TG : Comment, lorsque l’on est une marque « Goodnative », se challenge-t-on sur la RSE ?

C.L : Notre premier acte a été l’élaboration d’une politique RSE avec l’ambition de faire d’Enedis un service public à impact positif pour la planète, les femmes & les hommes et les territoires. Nous avons pris huit engagements dans le cadre de notre nouveau Projet Industriel et Humain 2020-2025 construit avec l’ensemble des salariés et 2000 parties prenantes interviewées. Parmi ces engagements, celui d’atteindre la neutralité carbone en 2050 mais surtout de réduire nos émissions de CO2 de 20% à horizon 2025. De façon très pragmatique, nous venons de réaliser un bilan carbone pour chacune de nos 25 Directions Régionales pour connaître notre vraie empreinte à fin 2021 et détailler un plan d’actions à 2025. Dans ce cadre, nous voulons électrifier toute notre flotte de véhicules légers d’ici à 2030. Nous avons aujourd’hui la deuxième flotte électrique de France derrière La Poste. Fin 2021, on comptait 3600 véhicules électriques et on en aura 5300 à la fin de cette année. Nous sommes très engagés sur le développement de la mobilité électrique avec le raccordement de toutes les bornes de recharge qui s’installent en France.
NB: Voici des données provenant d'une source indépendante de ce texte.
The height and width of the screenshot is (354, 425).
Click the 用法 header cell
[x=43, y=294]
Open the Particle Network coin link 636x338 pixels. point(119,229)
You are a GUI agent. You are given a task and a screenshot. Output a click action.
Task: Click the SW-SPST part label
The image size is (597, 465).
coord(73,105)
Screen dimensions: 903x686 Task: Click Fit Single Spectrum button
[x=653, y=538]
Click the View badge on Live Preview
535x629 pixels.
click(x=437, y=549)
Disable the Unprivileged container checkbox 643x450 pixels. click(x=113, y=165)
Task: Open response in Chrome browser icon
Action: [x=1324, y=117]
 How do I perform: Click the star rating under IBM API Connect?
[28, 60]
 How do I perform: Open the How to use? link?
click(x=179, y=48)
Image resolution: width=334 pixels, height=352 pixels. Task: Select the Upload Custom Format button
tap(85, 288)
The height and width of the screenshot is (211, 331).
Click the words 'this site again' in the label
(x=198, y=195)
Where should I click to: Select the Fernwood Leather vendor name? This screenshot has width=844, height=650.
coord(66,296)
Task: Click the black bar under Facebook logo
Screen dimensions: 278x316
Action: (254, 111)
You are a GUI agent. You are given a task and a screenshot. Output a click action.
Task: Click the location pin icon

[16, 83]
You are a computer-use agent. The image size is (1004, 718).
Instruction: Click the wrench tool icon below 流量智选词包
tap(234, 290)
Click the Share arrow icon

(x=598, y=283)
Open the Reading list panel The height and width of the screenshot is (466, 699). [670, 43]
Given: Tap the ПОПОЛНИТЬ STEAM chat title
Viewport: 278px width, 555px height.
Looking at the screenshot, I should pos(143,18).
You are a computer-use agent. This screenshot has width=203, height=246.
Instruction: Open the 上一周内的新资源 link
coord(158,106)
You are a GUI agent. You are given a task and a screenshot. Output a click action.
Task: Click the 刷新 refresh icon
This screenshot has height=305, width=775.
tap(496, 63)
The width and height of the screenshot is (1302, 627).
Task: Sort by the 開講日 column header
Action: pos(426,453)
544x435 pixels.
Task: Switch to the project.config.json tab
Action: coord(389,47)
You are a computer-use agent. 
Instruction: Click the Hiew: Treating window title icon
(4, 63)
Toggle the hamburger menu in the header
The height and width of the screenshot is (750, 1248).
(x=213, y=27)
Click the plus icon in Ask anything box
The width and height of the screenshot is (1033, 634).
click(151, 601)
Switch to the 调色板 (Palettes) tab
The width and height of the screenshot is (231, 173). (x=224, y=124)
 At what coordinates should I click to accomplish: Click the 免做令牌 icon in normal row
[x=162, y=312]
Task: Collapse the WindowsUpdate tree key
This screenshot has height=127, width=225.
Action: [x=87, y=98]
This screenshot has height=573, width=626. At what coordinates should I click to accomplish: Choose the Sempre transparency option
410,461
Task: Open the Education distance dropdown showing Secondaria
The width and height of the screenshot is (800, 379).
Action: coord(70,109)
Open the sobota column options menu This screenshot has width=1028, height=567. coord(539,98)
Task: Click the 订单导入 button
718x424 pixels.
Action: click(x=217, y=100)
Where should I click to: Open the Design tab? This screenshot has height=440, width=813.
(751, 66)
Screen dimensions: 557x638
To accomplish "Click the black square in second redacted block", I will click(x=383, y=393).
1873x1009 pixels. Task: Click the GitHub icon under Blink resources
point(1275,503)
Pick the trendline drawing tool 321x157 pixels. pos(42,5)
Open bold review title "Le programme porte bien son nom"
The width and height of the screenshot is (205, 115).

Nous travaillons également au développement de groupes électrogènes zéro émission, à base d’hydrogène ou de batterie solaire, pour remplacer le diesel, très utiles en cas d’aléas climatiques ou de pannes sur le réseau. Ils seront bientôt indispensables dans les Zones à Faibles Émissions (ZFE).

Enfin, nous avons des partenariats de long-terme en lien avec nos métiers : nous travaillons avec la LPO depuis 17 ans pour la protection des oiseaux en installant des balises sur les lignes électriques pour éviter les collisions.

TG : Quels sont les enseignements que vous tirez de votre bilan carbone ?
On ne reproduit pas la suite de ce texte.